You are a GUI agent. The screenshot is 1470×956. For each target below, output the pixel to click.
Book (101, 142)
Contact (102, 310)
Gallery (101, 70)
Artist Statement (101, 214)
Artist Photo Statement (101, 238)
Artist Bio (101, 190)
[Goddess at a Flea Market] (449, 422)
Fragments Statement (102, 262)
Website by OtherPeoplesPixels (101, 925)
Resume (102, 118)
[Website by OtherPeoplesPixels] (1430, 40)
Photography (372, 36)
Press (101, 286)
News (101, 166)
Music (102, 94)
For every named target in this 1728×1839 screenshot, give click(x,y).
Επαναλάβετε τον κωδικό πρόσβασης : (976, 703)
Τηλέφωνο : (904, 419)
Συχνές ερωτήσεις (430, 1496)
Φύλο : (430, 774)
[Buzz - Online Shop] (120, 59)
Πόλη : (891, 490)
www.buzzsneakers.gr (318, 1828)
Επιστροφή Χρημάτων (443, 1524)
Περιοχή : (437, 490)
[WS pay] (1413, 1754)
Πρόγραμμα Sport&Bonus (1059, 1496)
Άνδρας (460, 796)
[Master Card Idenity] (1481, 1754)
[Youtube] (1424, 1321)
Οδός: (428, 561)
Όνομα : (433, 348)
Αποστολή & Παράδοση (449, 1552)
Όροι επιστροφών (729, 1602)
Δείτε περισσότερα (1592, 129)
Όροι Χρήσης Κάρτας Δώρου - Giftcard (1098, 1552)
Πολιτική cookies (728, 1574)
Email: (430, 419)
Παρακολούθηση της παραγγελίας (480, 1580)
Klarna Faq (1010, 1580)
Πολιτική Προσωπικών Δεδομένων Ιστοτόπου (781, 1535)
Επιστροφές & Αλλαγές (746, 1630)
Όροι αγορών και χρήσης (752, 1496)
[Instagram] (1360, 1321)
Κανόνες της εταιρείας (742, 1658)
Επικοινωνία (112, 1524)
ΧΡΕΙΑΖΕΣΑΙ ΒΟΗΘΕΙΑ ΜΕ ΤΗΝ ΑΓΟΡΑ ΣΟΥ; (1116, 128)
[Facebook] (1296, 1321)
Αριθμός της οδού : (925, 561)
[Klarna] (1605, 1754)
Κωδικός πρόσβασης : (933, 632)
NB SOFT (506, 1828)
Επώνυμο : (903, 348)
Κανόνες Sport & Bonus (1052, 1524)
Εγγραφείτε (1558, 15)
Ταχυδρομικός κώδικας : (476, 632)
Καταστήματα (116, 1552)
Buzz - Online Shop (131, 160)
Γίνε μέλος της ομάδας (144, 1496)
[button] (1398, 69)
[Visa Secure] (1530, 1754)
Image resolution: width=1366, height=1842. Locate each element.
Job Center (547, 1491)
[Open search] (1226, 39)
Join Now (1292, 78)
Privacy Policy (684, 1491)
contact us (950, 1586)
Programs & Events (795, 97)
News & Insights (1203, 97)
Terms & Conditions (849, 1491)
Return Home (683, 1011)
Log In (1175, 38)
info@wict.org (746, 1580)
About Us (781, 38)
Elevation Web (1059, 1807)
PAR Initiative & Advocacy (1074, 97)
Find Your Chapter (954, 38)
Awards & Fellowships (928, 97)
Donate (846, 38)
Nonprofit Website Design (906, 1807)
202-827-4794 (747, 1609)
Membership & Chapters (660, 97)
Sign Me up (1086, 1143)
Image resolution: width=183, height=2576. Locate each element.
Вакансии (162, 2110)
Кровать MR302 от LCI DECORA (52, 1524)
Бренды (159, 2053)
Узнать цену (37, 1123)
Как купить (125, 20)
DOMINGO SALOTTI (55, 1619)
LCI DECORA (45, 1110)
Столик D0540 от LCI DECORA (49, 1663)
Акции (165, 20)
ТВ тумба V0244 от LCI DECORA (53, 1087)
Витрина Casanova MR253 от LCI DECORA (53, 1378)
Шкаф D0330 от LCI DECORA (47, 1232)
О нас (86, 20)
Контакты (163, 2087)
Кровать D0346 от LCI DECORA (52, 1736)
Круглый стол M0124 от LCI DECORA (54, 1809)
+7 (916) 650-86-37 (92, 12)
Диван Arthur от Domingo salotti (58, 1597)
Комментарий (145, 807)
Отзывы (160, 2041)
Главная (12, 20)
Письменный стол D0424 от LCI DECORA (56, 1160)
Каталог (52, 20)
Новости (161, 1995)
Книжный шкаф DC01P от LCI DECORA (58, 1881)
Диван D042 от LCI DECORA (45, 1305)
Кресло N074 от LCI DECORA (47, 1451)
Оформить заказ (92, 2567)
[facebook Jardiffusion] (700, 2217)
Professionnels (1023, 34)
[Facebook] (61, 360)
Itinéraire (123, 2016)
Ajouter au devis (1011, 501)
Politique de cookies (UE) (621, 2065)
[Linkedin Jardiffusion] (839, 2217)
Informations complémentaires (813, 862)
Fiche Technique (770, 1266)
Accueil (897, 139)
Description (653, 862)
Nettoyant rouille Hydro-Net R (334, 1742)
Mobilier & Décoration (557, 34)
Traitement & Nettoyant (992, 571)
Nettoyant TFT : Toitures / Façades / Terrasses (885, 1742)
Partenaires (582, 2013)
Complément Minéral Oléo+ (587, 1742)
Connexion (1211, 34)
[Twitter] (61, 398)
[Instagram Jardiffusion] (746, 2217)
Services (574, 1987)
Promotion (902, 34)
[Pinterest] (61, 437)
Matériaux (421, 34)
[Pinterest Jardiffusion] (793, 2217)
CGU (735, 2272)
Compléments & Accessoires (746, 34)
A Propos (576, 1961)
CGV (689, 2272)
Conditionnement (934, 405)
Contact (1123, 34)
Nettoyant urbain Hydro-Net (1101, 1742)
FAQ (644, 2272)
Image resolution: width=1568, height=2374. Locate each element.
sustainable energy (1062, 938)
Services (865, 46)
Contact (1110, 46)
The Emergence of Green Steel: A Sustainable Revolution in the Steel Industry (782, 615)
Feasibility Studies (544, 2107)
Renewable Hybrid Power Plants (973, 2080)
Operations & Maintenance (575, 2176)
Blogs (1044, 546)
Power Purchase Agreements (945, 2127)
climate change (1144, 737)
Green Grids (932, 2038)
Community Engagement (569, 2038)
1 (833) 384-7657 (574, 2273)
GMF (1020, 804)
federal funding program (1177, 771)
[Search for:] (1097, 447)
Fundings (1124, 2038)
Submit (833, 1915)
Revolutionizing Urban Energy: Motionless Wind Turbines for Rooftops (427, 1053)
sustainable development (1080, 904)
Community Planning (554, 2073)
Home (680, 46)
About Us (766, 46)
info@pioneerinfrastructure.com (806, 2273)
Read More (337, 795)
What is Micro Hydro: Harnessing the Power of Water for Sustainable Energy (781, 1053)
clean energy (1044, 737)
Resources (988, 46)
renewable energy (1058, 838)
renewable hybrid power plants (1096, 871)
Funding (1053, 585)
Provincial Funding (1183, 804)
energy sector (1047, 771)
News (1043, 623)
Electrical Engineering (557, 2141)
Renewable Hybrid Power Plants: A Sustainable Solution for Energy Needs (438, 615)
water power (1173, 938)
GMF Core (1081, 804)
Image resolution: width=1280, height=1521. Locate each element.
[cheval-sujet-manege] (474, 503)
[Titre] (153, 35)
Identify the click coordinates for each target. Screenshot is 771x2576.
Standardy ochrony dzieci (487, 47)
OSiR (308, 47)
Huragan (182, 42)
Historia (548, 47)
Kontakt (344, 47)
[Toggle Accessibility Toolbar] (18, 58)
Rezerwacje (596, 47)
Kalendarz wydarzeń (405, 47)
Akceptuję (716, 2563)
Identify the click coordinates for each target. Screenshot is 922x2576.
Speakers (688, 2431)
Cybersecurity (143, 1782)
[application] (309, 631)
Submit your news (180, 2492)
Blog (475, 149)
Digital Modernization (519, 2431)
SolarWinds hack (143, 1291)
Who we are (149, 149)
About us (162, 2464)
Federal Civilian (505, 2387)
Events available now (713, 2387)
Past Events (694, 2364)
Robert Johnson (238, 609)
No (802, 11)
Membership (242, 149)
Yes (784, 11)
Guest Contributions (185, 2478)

#####

- **HOW TO COMPLETE THIS TASK**
From the opening line of the data above through the line holding "Δείτε περισσότερα (1592, 129)", give every line again exactly as it stands.

- **EXERCISE SOLUTION**
You are a GUI agent. The screenshot is 1470×956. For each target below, output the pixel to click.
Book (101, 142)
Contact (102, 310)
Gallery (101, 70)
Artist Statement (101, 214)
Artist Photo Statement (101, 238)
Artist Bio (101, 190)
[Goddess at a Flea Market] (449, 422)
Fragments Statement (102, 262)
Website by OtherPeoplesPixels (101, 925)
Resume (102, 118)
[Website by OtherPeoplesPixels] (1430, 40)
Photography (372, 36)
Press (101, 286)
News (101, 166)
Music (102, 94)
For every named target in this 1728×1839 screenshot, give click(x,y).
Επαναλάβετε τον κωδικό πρόσβασης : (976, 703)
Τηλέφωνο : (904, 419)
Συχνές ερωτήσεις (430, 1496)
Φύλο : (430, 774)
[Buzz - Online Shop] (120, 59)
Πόλη : (891, 490)
www.buzzsneakers.gr (318, 1828)
Επιστροφή Χρημάτων (443, 1524)
Περιοχή : (437, 490)
[WS pay] (1413, 1754)
Πρόγραμμα Sport&Bonus (1059, 1496)
Άνδρας (460, 796)
[Master Card Idenity] (1481, 1754)
[Youtube] (1424, 1321)
Οδός: (428, 561)
Όνομα : (433, 348)
Αποστολή & Παράδοση (449, 1552)
Όροι επιστροφών (729, 1602)
Δείτε περισσότερα (1592, 129)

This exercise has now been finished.